++++ EXTRACTED RECORDS

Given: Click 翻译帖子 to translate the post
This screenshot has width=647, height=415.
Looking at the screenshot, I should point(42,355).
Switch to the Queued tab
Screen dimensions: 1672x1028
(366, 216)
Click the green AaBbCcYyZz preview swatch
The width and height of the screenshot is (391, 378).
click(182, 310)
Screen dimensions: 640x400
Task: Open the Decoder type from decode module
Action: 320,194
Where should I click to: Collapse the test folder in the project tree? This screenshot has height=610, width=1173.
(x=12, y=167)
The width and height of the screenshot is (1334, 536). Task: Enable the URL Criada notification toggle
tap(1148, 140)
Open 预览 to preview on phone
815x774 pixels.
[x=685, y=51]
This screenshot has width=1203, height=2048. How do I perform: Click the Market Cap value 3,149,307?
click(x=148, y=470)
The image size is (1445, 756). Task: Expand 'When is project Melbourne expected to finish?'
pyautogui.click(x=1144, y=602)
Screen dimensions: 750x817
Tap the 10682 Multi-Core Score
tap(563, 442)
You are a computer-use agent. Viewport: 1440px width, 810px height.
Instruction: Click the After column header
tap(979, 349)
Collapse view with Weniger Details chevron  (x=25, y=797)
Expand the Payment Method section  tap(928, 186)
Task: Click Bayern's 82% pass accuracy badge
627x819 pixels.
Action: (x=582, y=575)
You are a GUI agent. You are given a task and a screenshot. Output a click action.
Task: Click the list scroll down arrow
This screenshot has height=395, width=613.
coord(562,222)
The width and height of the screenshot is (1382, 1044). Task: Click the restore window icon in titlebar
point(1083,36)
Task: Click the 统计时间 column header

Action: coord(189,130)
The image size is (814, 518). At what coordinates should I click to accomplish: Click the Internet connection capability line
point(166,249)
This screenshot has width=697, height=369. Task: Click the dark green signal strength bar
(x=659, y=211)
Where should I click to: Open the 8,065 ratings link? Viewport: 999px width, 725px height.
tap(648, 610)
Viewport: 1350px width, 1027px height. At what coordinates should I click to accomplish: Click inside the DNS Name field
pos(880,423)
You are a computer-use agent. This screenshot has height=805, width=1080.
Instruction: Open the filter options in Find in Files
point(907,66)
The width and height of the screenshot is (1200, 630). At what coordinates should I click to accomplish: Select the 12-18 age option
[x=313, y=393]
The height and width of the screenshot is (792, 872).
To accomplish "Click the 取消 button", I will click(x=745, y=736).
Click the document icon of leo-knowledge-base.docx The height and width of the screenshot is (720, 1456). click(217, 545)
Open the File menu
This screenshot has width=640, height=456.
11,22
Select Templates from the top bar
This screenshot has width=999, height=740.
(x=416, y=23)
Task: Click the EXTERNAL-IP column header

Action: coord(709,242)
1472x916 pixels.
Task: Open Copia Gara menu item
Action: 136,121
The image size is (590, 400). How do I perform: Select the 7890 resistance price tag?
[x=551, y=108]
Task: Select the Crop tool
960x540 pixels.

++++++++

> WORK ORDER
Print exactly the stretch of lines beginning with the one that holds "Task: Click the list scroll down arrow" and ending at the last line above.

> ANSWER BOX
Task: Click the list scroll down arrow
This screenshot has height=395, width=613.
coord(562,222)
The width and height of the screenshot is (1382, 1044). Task: Click the restore window icon in titlebar
point(1083,36)
Task: Click the 统计时间 column header

Action: coord(189,130)
The image size is (814, 518). At what coordinates should I click to accomplish: Click the Internet connection capability line
point(166,249)
This screenshot has width=697, height=369. Task: Click the dark green signal strength bar
(x=659, y=211)
Where should I click to: Open the 8,065 ratings link? Viewport: 999px width, 725px height.
tap(648, 610)
Viewport: 1350px width, 1027px height. At what coordinates should I click to accomplish: Click inside the DNS Name field
pos(880,423)
You are a computer-use agent. This screenshot has height=805, width=1080.
Instruction: Open the filter options in Find in Files
point(907,66)
The width and height of the screenshot is (1200, 630). At what coordinates should I click to accomplish: Select the 12-18 age option
[x=313, y=393]
The height and width of the screenshot is (792, 872).
To accomplish "Click the 取消 button", I will click(x=745, y=736).
Click the document icon of leo-knowledge-base.docx The height and width of the screenshot is (720, 1456). click(217, 545)
Open the File menu
This screenshot has width=640, height=456.
11,22
Select Templates from the top bar
This screenshot has width=999, height=740.
(x=416, y=23)
Task: Click the EXTERNAL-IP column header

Action: coord(709,242)
1472x916 pixels.
Task: Open Copia Gara menu item
Action: 136,121
The image size is (590, 400). How do I perform: Select the 7890 resistance price tag?
[x=551, y=108]
Task: Select the Crop tool
960x540 pixels.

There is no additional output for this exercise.